A device used by diabetes patients to check blood sugar levels could be turned into a DNA monitor that allows people to do home tests for viruses and bacteria in human body fluids, foods, and other materials.
"Ask your doctor about DNA tests for viruses and bacteria."
Yi Lu, Ph.D., and Yu Xiang, authors of the research from the University of Illinois at Urbana-Champaign, believe that one of the biggest challenges in chemistry is to make cheap tests for the public to use to diagnose diseases early or to check the safety of food.
At the moment, there are a number of useful DNA detection methods for spotting disease and unsafe foods . However, the public does not have access to these methods, as they usually require heavy laboratory equipment that takes skill to use, the authors explain.

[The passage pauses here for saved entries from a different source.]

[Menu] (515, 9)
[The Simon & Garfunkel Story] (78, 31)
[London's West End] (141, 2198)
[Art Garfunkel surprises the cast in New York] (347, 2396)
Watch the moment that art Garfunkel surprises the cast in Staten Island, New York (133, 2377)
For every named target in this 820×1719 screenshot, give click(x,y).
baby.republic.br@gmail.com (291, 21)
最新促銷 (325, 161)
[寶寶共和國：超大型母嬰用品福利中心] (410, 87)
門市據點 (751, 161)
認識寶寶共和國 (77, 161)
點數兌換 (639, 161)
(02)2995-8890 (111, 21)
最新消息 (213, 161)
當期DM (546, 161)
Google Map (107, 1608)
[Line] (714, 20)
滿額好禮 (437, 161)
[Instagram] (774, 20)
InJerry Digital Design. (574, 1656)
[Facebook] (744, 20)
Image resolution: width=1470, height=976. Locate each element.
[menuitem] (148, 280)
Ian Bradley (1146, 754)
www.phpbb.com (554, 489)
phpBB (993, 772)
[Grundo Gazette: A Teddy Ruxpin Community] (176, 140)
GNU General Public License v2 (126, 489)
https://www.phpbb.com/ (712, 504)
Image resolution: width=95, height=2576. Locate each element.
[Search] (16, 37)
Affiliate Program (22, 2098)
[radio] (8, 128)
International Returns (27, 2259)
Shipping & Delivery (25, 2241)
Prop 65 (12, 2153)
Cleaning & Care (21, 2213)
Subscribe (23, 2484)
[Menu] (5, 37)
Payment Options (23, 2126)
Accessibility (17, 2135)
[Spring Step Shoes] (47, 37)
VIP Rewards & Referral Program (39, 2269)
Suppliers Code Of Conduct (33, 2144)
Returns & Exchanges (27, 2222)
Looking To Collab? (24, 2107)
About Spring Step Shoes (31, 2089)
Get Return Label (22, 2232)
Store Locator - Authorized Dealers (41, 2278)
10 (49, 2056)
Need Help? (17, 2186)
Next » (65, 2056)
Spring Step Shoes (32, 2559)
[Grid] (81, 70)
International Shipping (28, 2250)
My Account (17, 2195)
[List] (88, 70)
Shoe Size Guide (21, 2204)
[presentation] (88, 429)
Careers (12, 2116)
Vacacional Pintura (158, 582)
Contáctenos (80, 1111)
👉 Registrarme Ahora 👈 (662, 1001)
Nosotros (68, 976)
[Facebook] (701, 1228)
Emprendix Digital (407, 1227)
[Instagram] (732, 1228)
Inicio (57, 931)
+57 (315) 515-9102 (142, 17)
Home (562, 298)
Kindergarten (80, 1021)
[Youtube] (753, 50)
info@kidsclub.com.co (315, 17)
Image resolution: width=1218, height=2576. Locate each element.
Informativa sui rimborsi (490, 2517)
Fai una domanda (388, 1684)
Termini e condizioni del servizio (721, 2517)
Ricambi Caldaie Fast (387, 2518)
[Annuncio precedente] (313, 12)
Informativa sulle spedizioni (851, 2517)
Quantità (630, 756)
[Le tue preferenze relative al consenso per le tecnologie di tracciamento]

"While traditional methods for DNA detection such as polymerase chain reaction (PCR) and DNA microarrays have been well developed, they require sophisticated equipment and operations, and thus it is still challenging to develop a portable and quantitative DNA detection method for the public use at home or in the field," they write.
In their most recent research, Dr. Lu and Xiang converted a glucose meter (used by diabetes patients to check blood sugar) into a device that could monitor DNA.
This device could become a cheap and easy way to perform tests for viruses and bacteria at home.
In their article, the authors report on the "application of personal glucose meters (PGMs), which are widely available, low cost, and simple to use, for quantitative detection of DNA, including a hepatitis B virus DNA fragment."
These DNA tests take place in a fluid containing sucrose, a type of sugar that is not recognized by glucose meters.
The first step of the test involves capturing a part of bacterial or viral DNA and collecting it on beads. Next, the scientists add a protein that is attached to a different DNA. This second DNA can bind to the bacterial or viral DNA.
The protein that was added is called invertase, an enzyme that can change sucrose into glucose, allowing the glucose meter to detect infectious substances.
Dr. Lu and Xiang were able to spot a fragment of hepatitis B virus DNA during their study. They spotted this DNA fragment at concentrations similar to or even better than other currently used methods for DNA measurement.
The report on the new test is published in the journal Analytical Chemistry.